And this is the key: this is not a normal economic recession, it is not even a global financial crisis. It is an economic crisis that many of us have not seen in our lives.
Many companies will have no income for about 10 percent of the year and will have reduced income for a considerable part of the year.
Tourism, hospitality and retail employers had already seen a significant drop in demand in late January, long before the close.
Wage subsidies for all employers who meet the terms is a proven policy. The salary subsidy scheme is based on the Earthquake Support Subsidy (ESS), which provided aid to businesses in Christchurch after the 2010 and 2011 earthquakes,
The ESS was paid to companies to alleviate immediate financial pressures on companies, allow them to make more actionable decisions regarding their future, and most importantly, maintain employment.
Research conducted at the ESS found that it had been successful in achieving those goals.
The wage subsidy is designed to achieve the same purpose: to keep people linked to employment, regardless of who or what their employer is or how big they are.
Research from the University of Canterbury shows that the rapid implementation of the grant was widely recognized as essential to recovery, as it helped many companies avoid closure and retain jobs.
The success of the wage subsidy led the current government to adopt it for the Covid-19 emergency, with virtually no change in how it was implemented in Christchurch.
Similarly, after the global financial crisis, 22 countries implemented wage subsidies as a way to keep people attached to employers.
The policy view was that the fiscal costs of losing that connection, and reaping massive unemployment, were much higher than the cost of wage subsidies to retain it.
The other reason why wage subsidies for all eligible employers is good policy is because they are not really employers at all.

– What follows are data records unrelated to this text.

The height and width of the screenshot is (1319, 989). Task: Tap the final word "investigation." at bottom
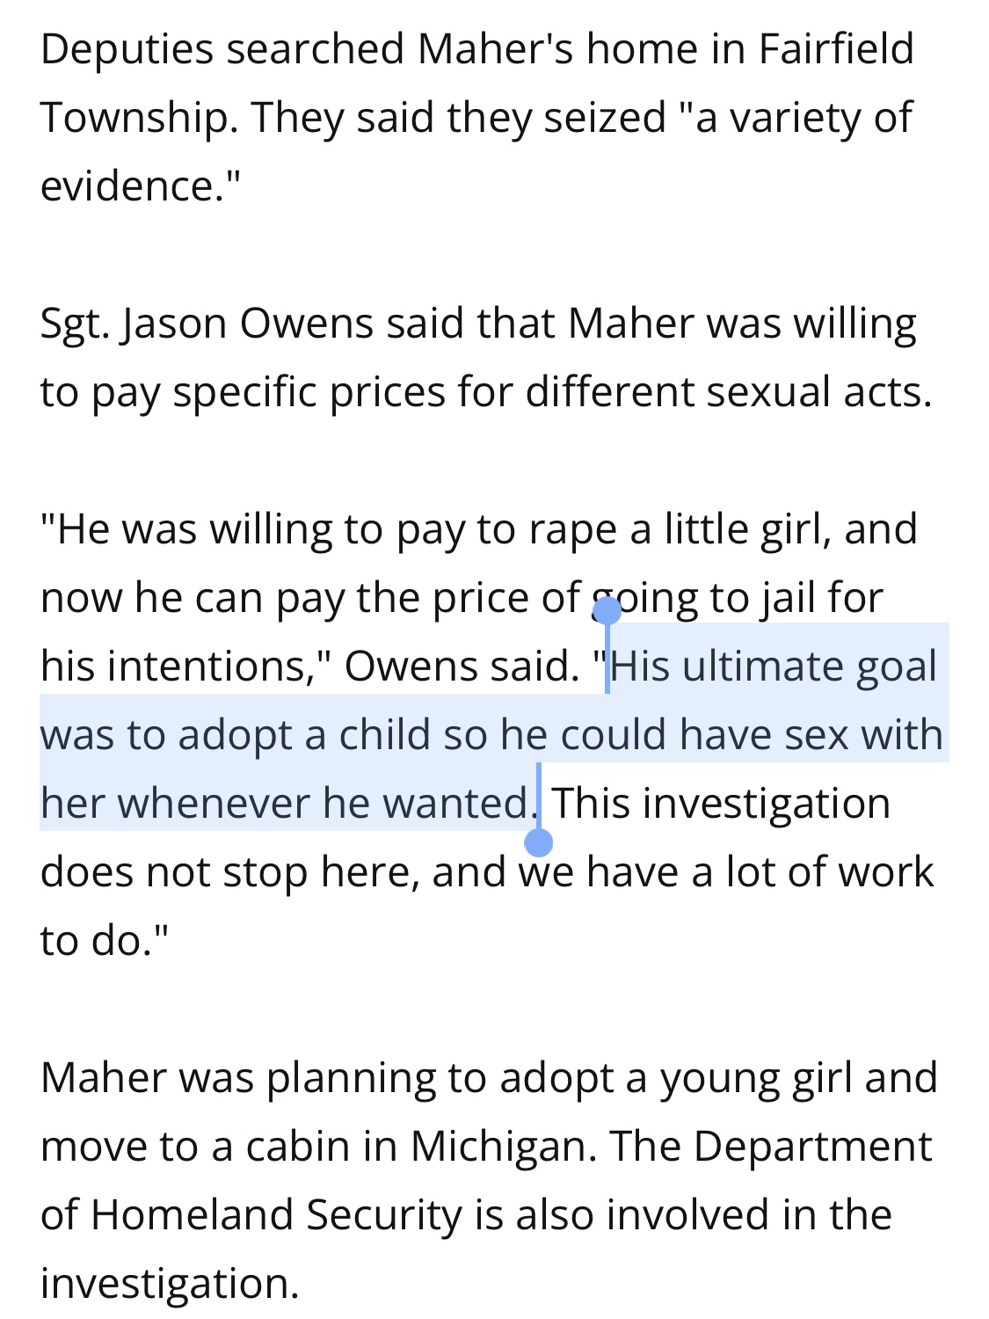pyautogui.click(x=170, y=1284)
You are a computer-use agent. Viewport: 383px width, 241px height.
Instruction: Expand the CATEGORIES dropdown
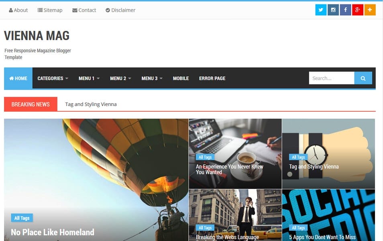(53, 78)
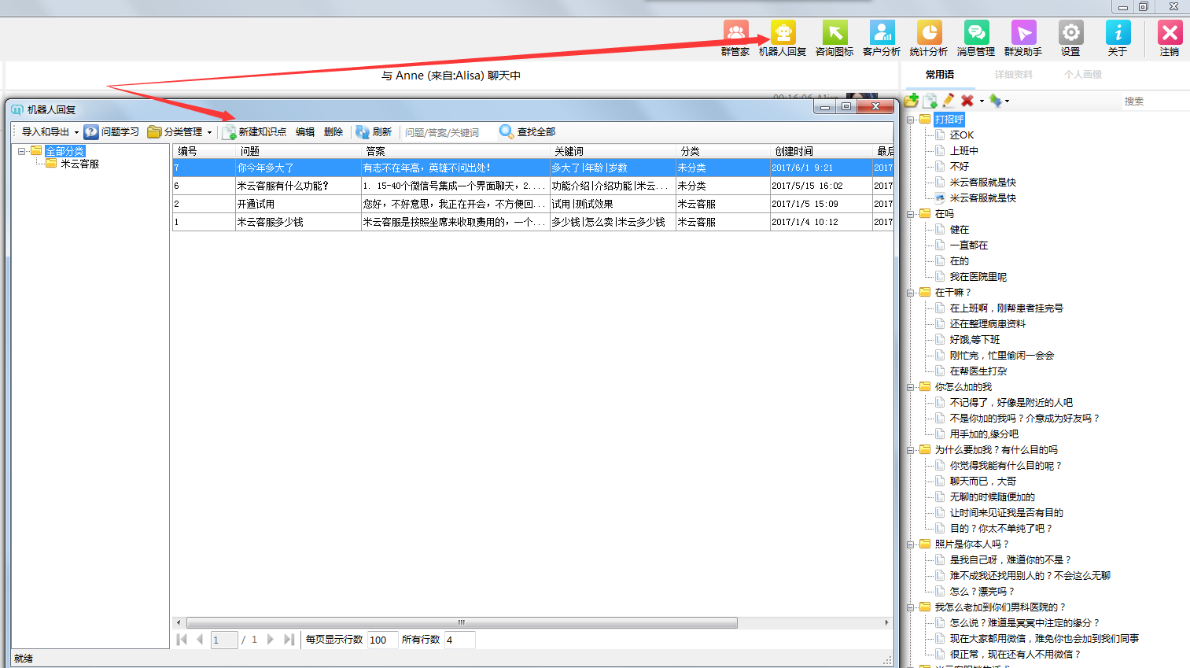
Task: Open the 机器人回复 robot reply tool
Action: pyautogui.click(x=783, y=38)
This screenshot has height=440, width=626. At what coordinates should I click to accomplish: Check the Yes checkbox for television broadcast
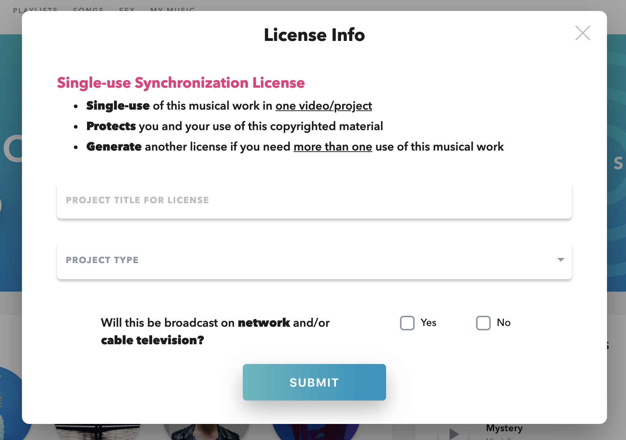pos(407,323)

The subsidy goes to the workers. At $ 585 per full-time employee and $ 350 per part-time employee, it’s a modest but significant amount of emergency aid during a time of massive economic turmoil.
Employers receive the funding but must pay it to their employees.
Once the crisis is over, employers will be audited and anyone who has misused or misappropriated the subsidy will be prosecuted.
This is because fundamentally it is not the employers or the companies that receive the subsidy, but the employees.
We all know the value of jobs and jobs. They are essential to the life and health and future of our communities.
But sometimes we forget that it is the business that provides those jobs.
Businesses committed to job and staff retention during the Coviod-19 crisis, with no income, are providing tremendous value to communities.
Those companies do not deserve prejudice.
* Kirk Hope is CEO of BusinessNZ.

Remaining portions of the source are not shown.